Akshdeep Nath

Personal information
- Full name: Akshdeep Deependra Nath
- Born: 10 May 1993 (age 33) Lucknow, Uttar Pradesh, India
- Batting: Right-handed
- Bowling: Right-arm medium-fast
- Role: Batsman, Occasional wicket-keeper

International information
- National side: United Arab Emirates;
- ODI debut: 25 April 2026 v Nepal
- Last ODI: 3 May 2026 v Oman
- T20I debut: 20 April 2026 v Nepal
- Last T20I: 21 April 2026 v Nepal

Domestic team information
- 2011–present: Uttar Pradesh
- 2016–2017: Gujarat Lions (squad no. 10)
- 2018: Kings XI Punjab (squad no. 13)
- 2019: Royal Challengers Bangalore (squad no. 10)

Career statistics
| Competition | FC | LA | T20 |
| Matches | 51 | 85 | 86 |
| Runs scored | 2,659 | 2,704 | 1,310 |
| Batting average | 36.93 | 45.83 | 22.98 |
| 100s/50s | 6/13 | 6/16 | 0/4 |
| Top score | 194 | 154* | 80 |
| Balls bowled | 827 | 701 | 264 |
| Wickets | 7 | 18 | 16 |
| Bowling average | 53.12 | 35.50 | 21.62 |
| 5 wickets in innings | 0 | 0 | 0 |
| 10 wickets in match | 0 | 0 | 0 |
| Best bowling | 2/16 | 3/44 | 3/20 |
| Catches/stumpings | 27/– | 40/– | 30/1 |
- Source: Cricinfo, 5 March 2025

= Akshdeep Nath =

Indian cricketer (born 1993)

Akshdeep Deependra Nath (born 10 May 1993) is an Indian-born Emirati cricketer who plays for the United Arab Emirates. He is a right-handed batsman and occasional right arm medium pace bowler. He was the vice-captain of the India Under-19 cricket team that won the 2012 ICC Under-19 Cricket World Cup in Australia. He also played for Uttar Pradesh in Indian domestic cricket.

He was the leading run-scorer for Uttar Pradesh in the 2017–18 Ranji Trophy, with 387 runs in five matches. He was also the leading run-scorer for Uttar Pradesh in the 2018–19 Vijay Hazare Trophy, with 293 runs in six matches.

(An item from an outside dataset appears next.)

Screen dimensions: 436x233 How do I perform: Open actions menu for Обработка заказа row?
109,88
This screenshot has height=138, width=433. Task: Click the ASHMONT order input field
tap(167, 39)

In August 2019, he was named in the India Green team's squad for the 2019–20 Duleep Trophy.

==IPL career==
In February 2017, he was bought by the Gujarat Lions team for the 2017 Indian Premier League for 10 lakhs. In January 2018, he was bought by the Kings XI Punjab in the 2018 IPL auction. In December 2018, he was bought by the Royal Challengers Bangalore in the player auction for the 2019 Indian Premier League. He was released by the Royal Challengers Bangalore ahead of the 2020 IPL auction.